◆ **Task 1**
From the abstract on galaxy cluster masses, return the passage between "We study the use" and "times larger (30-40%)", inclusive, copied word for word.

◆ **Given passage**

- - - - -

We study the use of red sequence selected galaxy spectroscopy for unbiased
estimation of galaxy cluster masses. We use the publicly available galaxy
catalog produced using the semi-analytic model of De Lucia & Blaizot (2007) on
the Millenium Simulation (Springel et al. 2005). We explore the impacts on
selection using galaxy color, projected separation from the cluster center, and
galaxy luminosity. We study the relationship between cluster mass and velocity
dispersion and identify and characterize the following sources of bias and
scatter: halo triaxiality, dynamical friction of red luminous galaxies and
interlopers. We show that due to halo triaxiality the intrinsic scatter of
estimated line of sight dynamical mass is about three times larger (30-40%)

- - - - -

Entries from a dataset
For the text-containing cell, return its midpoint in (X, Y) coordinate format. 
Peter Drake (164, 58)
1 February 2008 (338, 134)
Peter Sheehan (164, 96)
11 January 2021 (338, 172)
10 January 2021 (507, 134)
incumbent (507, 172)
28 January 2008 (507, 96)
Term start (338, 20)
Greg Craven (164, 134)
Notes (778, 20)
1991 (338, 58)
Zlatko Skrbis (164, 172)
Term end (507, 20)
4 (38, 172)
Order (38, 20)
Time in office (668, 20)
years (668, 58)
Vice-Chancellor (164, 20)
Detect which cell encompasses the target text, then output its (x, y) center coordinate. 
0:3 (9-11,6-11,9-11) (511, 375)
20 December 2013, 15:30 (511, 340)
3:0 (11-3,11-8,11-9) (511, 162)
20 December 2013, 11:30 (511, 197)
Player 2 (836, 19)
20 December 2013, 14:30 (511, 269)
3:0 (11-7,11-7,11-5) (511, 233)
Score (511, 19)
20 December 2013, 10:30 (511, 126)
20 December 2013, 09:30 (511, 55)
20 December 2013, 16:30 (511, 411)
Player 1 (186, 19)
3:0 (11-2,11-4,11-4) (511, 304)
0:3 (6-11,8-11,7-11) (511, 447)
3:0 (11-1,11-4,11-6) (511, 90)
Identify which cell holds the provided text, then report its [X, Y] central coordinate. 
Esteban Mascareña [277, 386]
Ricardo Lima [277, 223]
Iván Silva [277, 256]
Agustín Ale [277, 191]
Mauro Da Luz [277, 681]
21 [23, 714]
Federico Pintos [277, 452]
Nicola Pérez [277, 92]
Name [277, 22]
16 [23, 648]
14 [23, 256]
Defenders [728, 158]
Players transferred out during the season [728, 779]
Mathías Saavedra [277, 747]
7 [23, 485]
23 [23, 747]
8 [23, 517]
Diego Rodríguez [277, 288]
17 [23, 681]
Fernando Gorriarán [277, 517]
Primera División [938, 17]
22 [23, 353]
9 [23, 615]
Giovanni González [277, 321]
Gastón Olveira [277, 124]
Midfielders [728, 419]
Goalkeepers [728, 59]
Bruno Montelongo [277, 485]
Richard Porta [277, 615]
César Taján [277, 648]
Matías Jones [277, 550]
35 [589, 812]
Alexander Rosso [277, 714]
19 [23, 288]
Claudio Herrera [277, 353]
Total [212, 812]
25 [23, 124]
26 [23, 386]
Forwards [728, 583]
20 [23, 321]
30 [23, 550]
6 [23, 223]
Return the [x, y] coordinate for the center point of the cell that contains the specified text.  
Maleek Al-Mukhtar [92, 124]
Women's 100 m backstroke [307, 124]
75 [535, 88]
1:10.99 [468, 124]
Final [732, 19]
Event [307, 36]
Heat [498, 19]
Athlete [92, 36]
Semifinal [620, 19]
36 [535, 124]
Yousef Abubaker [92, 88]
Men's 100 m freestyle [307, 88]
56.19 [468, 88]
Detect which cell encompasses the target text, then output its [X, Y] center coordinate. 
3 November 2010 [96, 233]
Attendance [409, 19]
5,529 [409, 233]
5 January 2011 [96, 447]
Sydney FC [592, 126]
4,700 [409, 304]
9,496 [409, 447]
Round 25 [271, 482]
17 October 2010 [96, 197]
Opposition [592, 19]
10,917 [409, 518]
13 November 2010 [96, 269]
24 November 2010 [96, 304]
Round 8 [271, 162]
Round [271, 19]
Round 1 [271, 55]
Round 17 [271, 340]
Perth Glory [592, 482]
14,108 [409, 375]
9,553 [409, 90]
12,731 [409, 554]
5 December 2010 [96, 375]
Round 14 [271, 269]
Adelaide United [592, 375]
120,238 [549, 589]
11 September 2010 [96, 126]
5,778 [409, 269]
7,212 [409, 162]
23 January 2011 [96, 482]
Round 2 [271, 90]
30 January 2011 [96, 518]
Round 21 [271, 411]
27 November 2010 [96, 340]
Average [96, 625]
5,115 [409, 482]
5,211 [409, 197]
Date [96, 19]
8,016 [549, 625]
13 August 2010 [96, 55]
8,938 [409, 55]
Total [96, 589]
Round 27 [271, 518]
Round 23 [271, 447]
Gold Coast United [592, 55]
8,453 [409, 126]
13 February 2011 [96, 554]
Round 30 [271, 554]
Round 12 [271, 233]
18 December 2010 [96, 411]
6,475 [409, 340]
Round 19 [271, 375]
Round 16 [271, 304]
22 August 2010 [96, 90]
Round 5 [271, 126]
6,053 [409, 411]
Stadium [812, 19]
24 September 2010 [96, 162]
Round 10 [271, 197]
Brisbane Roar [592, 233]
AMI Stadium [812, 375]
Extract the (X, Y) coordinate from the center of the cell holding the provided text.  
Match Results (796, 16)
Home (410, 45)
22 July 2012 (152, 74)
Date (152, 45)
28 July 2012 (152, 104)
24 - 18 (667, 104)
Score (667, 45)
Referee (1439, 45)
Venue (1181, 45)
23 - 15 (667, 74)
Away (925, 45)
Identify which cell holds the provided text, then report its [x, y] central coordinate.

- - - - -

◆ **Task 2**
Retype the records from their first line through the line holding "Gastón Olveira [277, 124]", inclusive, with no changes.

◆ **Result 1**
We study the use of red sequence selected galaxy spectroscopy for unbiased
estimation of galaxy cluster masses. We use the publicly available galaxy
catalog produced using the semi-analytic model of De Lucia & Blaizot (2007) on
the Millenium Simulation (Springel et al. 2005). We explore the impacts on
selection using galaxy color, projected separation from the cluster center, and
galaxy luminosity. We study the relationship between cluster mass and velocity
dispersion and identify and characterize the following sources of bias and
scatter: halo triaxiality, dynamical friction of red luminous galaxies and
interlopers. We show that due to halo triaxiality the intrinsic scatter of
estimated line of sight dynamical mass is about three times larger (30-40%)

◆ **Result 2**
For the text-containing cell, return its midpoint in (X, Y) coordinate format. 
Peter Drake (164, 58)
1 February 2008 (338, 134)
Peter Sheehan (164, 96)
11 January 2021 (338, 172)
10 January 2021 (507, 134)
incumbent (507, 172)
28 January 2008 (507, 96)
Term start (338, 20)
Greg Craven (164, 134)
Notes (778, 20)
1991 (338, 58)
Zlatko Skrbis (164, 172)
Term end (507, 20)
4 (38, 172)
Order (38, 20)
Time in office (668, 20)
years (668, 58)
Vice-Chancellor (164, 20)
Detect which cell encompasses the target text, then output its (x, y) center coordinate. 
0:3 (9-11,6-11,9-11) (511, 375)
20 December 2013, 15:30 (511, 340)
3:0 (11-3,11-8,11-9) (511, 162)
20 December 2013, 11:30 (511, 197)
Player 2 (836, 19)
20 December 2013, 14:30 (511, 269)
3:0 (11-7,11-7,11-5) (511, 233)
Score (511, 19)
20 December 2013, 10:30 (511, 126)
20 December 2013, 09:30 (511, 55)
20 December 2013, 16:30 (511, 411)
Player 1 (186, 19)
3:0 (11-2,11-4,11-4) (511, 304)
0:3 (6-11,8-11,7-11) (511, 447)
3:0 (11-1,11-4,11-6) (511, 90)
Identify which cell holds the provided text, then report its [X, Y] central coordinate. 
Esteban Mascareña [277, 386]
Ricardo Lima [277, 223]
Iván Silva [277, 256]
Agustín Ale [277, 191]
Mauro Da Luz [277, 681]
21 [23, 714]
Federico Pintos [277, 452]
Nicola Pérez [277, 92]
Name [277, 22]
16 [23, 648]
14 [23, 256]
Defenders [728, 158]
Players transferred out during the season [728, 779]
Mathías Saavedra [277, 747]
7 [23, 485]
23 [23, 747]
8 [23, 517]
Diego Rodríguez [277, 288]
17 [23, 681]
Fernando Gorriarán [277, 517]
Primera División [938, 17]
22 [23, 353]
9 [23, 615]
Giovanni González [277, 321]
Gastón Olveira [277, 124]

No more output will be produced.